There was much more to James Garner than Bret Maverick and Jim Rockford. Here are ten movies roles which he should be remembered for, as well.
For a certain generation, he will always be the quick-witted, adroit cardshark Bret Maverick in Maverick. His slick, snide persona left a major impact, even after he walked at the end of the third season (the show ran for another two years).
For others, he remains the laid back beach bum private dick Jim Rockford, a problem-plagued PI whose questionable abilities were quelled by his flashy (?) fashion sense, beachside mobile home office/residence, street savvy, and complicated backstory (he served time in prison on a wrongful conviction). Audiences loved this Maverick-like update (co-producer Roy Huggins was responsible for both shows) and it set a standard for which actor James Garner would be both grateful and a bit glum.
The Rockford Files was so successful, in fact, that its theme song became a Top 40 hit and the actor felt he had been stereotyped as a middle-aged, down to earth slacker. He would revisit both characters (for financial reasons) throughout the rest of his career.
But there was more to Garner (who passed away last week at the age of 86) than two iconic TV roles. He grew up James Bumgarner in Norman, Oklahoma, the youngest of three boys. After his mother died when he was five, his father remarried, and his stepmother was horribly abusive. After an attempt at the Merchant Marines, he moved to LA and began modeling. He served in Korea, received the Purple Heart for his wounds, and returned to civilian life to try his hand at acting.
He landed work in commercials and was soon playing minor roles in films. Maverick would be his big break, but he worked steadily in films throughout the '60, '70s and '80s. In fact, his movie work remains one of the most under appreciated aspects of his career. In lieu of an obituary, here are our picks for his ten best performances. They range from comedy to drama, Westerns to war efforts. One thing was constant, however. Garner was great in all of them, beginning with this melodrama disguised as an intriguing cinematic experiment:
By including real life racing footage and cameos from famous Formula One racers, this movie made a significant impression on 1966 audiences. Perhaps even more impressive, however, was the use of 70mm Cinerama in some locations (a process which offered three separate 35mm prints synced up to run simultaneously). Garner is great as the American looking for a comeback -- and bedding the disgruntled wife of one of his rivals -- though he is often overshadowed by the triptych nature of John Frankenheimer's storytelling. Yet it says something about our star that he can make a major impact among all the RPMs and screening stuntwork.
There was a time, during the late '50s and early '60s, when Garner was partnered up with Doris Day.

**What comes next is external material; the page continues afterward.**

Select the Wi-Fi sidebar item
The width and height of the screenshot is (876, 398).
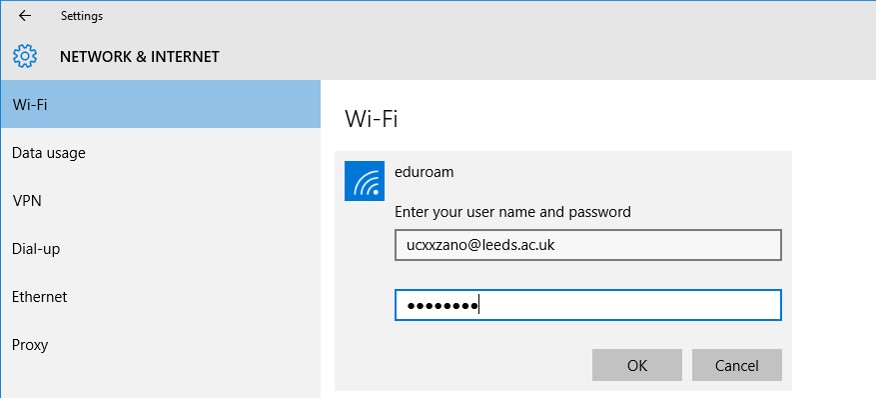point(161,104)

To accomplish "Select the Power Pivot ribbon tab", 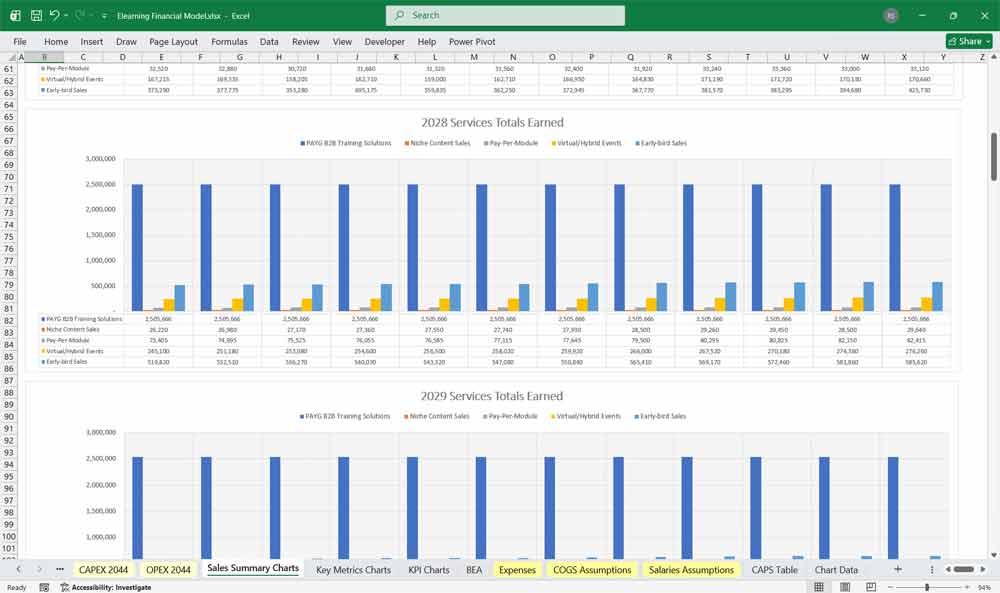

Together, they created ongoing roles that we now think of as a "RomCom given", i.e., a slick and smart hunk who can't see the fetching female forest for the stuck in the same old male chauvinist mode trees. In the case of this hilarious movie (written by Carl Reiner and Larry Gelbart) she is a housewife who becomes a TV commercial pitchwoman. He's the successful doctor who wants his little woman "back in the kitchen". Considering how dated (and hateful) his character can be, Garner still manages to give his befuddled hubby an appealing side.
Reunited with Julie Andrews (his co-star in The Americanization of Emily), Garner is the mobster and club owner, King Marchand. In Paris looking for possible acts, he stumbles across a Polish female impersonator and is immediately smitten. Of course, it's Andrews. Of course, Marchand can't have his sexuality questioned. Of course, things end up in a hilarious last act filled with Blake Edwards' patented big screen slapstick and farce. While Garner's character is proven "right" in the end (he didn't fall for a man, after all), the sequences where it's suggested that his character may be gay are some of the best, most subtle comedic acting he ever committed to film.